JookJangYeon gochujang, JookJangYeon soy sauce, cucumber, sesame leaves, cocktail shrimp, salt, brown rice vinegar, yuzu or lemon juice, mustard, minced garlic, chopped onion

Directions

1. Parboil cocktail shrimps in salt water for 30 seconds.
2. Slice cucumber in 0.8″ intervals.
3. Scoop the inside of cucumner into a little cup shape, leaving 0.2″ thick bottom.
4. Put a small piece of torn-up sesame leaves at the bottom of cucumber cup, apply gochujang sauce and top it up with parboiled cocktail shrimp.
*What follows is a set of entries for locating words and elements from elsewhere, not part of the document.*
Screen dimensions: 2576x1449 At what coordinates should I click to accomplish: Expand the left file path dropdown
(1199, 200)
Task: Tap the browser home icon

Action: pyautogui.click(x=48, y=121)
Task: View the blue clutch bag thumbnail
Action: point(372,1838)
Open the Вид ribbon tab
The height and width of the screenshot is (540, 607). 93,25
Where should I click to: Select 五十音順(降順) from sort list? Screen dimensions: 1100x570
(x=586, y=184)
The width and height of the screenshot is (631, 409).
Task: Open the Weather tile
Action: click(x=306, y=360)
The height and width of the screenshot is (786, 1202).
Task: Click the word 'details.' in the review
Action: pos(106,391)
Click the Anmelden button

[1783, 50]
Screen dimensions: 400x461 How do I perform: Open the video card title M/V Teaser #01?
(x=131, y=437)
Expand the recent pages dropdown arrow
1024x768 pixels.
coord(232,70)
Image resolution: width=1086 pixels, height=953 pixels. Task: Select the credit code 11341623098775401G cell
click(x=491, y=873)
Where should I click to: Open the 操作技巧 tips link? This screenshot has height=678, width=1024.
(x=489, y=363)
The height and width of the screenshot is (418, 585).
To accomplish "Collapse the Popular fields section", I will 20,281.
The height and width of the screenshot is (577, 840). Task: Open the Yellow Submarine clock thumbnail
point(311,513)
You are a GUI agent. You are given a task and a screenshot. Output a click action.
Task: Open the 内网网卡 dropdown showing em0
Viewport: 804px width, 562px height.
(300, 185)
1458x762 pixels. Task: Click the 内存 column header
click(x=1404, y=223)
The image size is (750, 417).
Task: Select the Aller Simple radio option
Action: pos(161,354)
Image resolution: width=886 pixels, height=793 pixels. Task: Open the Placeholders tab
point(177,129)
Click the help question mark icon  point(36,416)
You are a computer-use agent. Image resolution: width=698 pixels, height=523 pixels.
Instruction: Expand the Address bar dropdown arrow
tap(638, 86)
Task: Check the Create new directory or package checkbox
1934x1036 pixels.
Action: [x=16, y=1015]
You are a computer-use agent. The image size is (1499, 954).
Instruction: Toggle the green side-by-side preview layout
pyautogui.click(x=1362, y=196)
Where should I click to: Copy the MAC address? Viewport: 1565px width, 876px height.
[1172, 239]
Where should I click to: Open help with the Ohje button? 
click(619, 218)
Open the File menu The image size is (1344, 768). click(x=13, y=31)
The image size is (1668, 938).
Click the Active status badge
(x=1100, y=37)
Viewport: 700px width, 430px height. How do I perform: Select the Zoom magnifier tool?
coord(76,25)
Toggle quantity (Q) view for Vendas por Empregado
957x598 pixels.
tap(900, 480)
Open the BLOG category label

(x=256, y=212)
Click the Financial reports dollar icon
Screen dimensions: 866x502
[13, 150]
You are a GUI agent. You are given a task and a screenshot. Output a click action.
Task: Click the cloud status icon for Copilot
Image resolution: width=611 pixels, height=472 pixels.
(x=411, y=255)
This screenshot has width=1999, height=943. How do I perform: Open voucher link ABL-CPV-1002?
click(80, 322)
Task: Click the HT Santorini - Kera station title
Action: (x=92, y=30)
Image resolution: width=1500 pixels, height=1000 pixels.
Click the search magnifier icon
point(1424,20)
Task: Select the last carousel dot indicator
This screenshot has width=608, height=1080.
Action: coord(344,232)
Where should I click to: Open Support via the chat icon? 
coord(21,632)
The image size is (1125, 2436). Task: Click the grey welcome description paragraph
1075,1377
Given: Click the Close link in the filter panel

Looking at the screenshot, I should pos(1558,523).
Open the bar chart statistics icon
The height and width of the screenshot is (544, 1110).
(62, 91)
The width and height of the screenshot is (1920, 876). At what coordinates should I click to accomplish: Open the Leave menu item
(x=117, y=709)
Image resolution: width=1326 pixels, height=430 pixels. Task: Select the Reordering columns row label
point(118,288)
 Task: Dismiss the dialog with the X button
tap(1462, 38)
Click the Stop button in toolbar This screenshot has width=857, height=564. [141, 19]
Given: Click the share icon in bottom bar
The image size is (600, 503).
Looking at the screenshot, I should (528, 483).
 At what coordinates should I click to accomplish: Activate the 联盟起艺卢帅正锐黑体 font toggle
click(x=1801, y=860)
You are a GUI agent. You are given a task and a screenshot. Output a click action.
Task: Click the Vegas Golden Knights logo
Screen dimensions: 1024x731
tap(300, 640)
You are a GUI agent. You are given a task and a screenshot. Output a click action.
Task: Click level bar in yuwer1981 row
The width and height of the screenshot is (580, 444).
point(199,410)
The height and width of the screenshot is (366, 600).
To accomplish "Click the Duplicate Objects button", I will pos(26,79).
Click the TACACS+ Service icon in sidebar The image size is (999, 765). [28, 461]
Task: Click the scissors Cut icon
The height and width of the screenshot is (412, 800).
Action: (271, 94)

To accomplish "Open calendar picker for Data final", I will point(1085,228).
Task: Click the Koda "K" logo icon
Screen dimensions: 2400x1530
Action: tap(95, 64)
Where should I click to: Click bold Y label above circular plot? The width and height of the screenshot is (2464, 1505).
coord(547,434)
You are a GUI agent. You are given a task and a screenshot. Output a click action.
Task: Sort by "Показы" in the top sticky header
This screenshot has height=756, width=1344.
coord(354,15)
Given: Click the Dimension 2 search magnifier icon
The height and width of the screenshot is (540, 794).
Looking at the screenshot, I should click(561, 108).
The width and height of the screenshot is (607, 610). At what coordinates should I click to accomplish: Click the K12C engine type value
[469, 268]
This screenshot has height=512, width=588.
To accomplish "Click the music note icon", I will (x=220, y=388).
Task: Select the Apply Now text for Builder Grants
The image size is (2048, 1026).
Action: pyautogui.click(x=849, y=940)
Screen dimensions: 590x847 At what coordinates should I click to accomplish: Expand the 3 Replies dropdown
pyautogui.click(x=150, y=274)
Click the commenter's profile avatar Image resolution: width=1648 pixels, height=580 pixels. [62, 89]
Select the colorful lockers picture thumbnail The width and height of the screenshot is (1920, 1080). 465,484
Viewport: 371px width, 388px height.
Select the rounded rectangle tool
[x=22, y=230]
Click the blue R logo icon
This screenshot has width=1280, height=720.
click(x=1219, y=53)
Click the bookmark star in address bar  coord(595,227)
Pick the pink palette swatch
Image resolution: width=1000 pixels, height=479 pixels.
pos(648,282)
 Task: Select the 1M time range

How to make doenjang sauce

Doenjang 2 tablespoons, rice taffy or grain syrup 2 tablespoons, sesame oil 2 teaspoons, chopped pistachio 1 tablespoon, chopped almond 1 tablespoon, sunflower seeds 1 tablespoon, minced ginger 1/4 teaspoon, chopped mint leaves 1 teaspoon.

How to make gochujang sauce

Gochujangg 1/2 cup, soy sauce 2 teaspoons, brown rice vinegar 2 tablespoons, yuzu or lemon juice 1/2 tablespoon, mustard 1/2 teaspoon, minced garlic 1/4 teaspoon, chopped onion 1/2 teaspoon.